The question is not so much the technology involved as the percentage of the recovered energy that has to be invested to extract the resource. Drilling in 4,000' of ocean takes a lot more energy than drilling in Ghawar. The EROI of oil and gas are dropping all the time, and the life of gas wells is shrinking as we drill smaller and smaller deposits. In addition, we become more and more accepting of the external costs because we need the resource so badly. They's why we can't set fracking "aside". Those are all signs of impending resource peaks.

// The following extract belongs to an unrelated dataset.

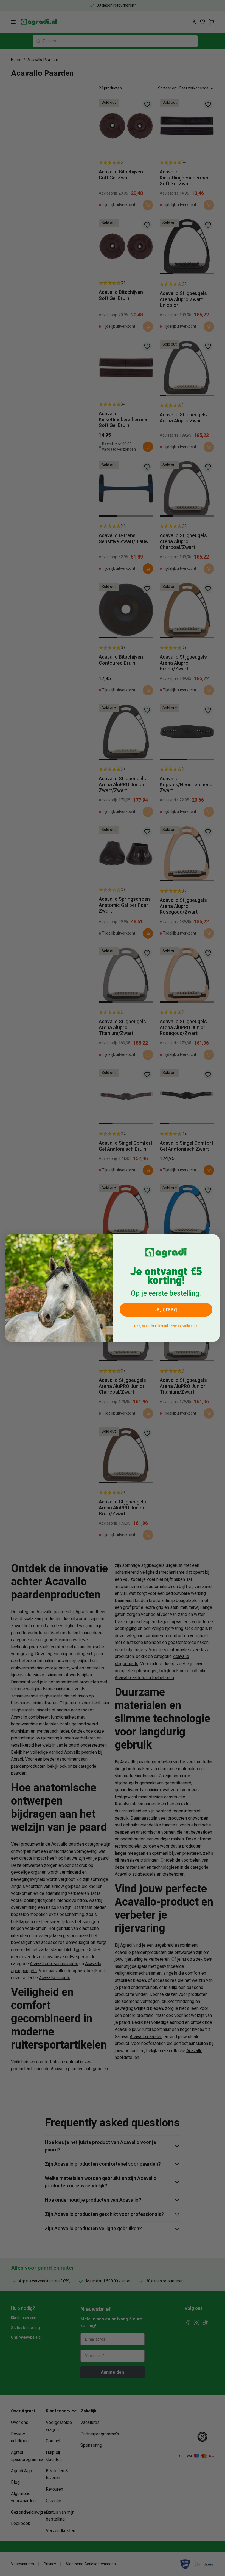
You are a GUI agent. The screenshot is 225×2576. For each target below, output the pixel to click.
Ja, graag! (166, 1310)
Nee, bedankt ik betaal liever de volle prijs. (166, 1325)
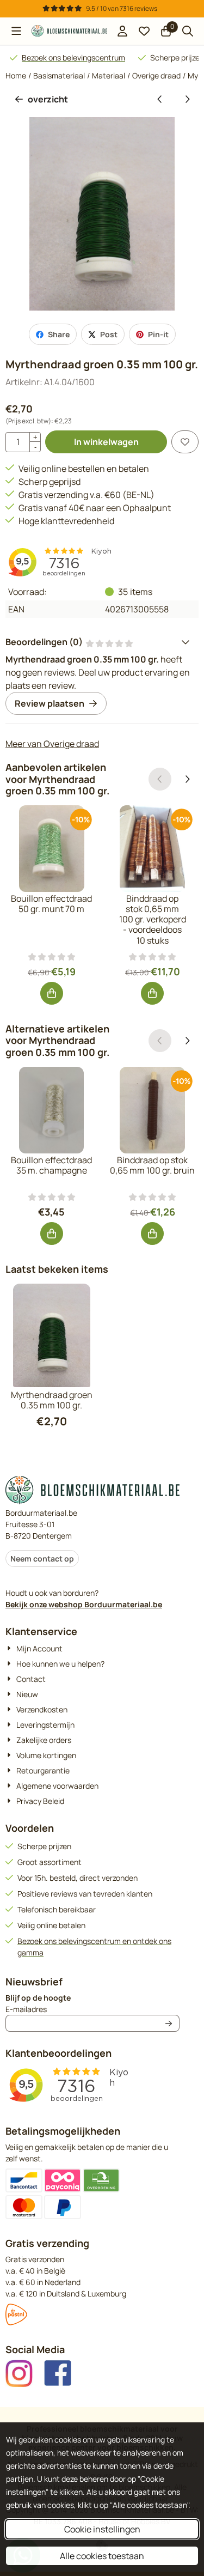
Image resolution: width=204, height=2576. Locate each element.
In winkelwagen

Regarding Peak Gas, here's a look at the Canadian situation in an interview with David Hughes of the Geological Survey of Canada:

So, we have to drill 2-3 wells to get the initial productivity of a well that was drilled back in 1996. And you can see it in the overall drilling rates. In 1996, we drilled 4,000 successful gas wells. The price of gas spiked in 2001 - we drilled 11,000 gas wells. We've had about a 10% increase in productivity by drilling three times as many wells. 2003: even though we drilled 14,000 wells, gas production fell by about 3%. So, it basically hit a peak in 2001, maintained that plateau till mid-2002, declined 3% in 2003. We're now drilling nearly 16,000 gas wells per year, as of 2005, and production is about what it was back in 2002. Companies are talking about trimming their exploration budgets, which will play out as steeper declines in productivity. The other thing that's happening is coal bed methane. Particularly in Central Alberta, it's making up a larger and larger proportion of supply for very low productivity wells - 100 Mcf/day instead of, probably, a little over 250 Mcf/day for an average conventional well. So, we have to drill 2-3 coal bed methane wells to equal one existing conventional well. So, the writing's on the wall. We have to drill more and more wells each year - hopefully to stay flat - but, eventually, even to hold declines, to relatively small, incremental levels.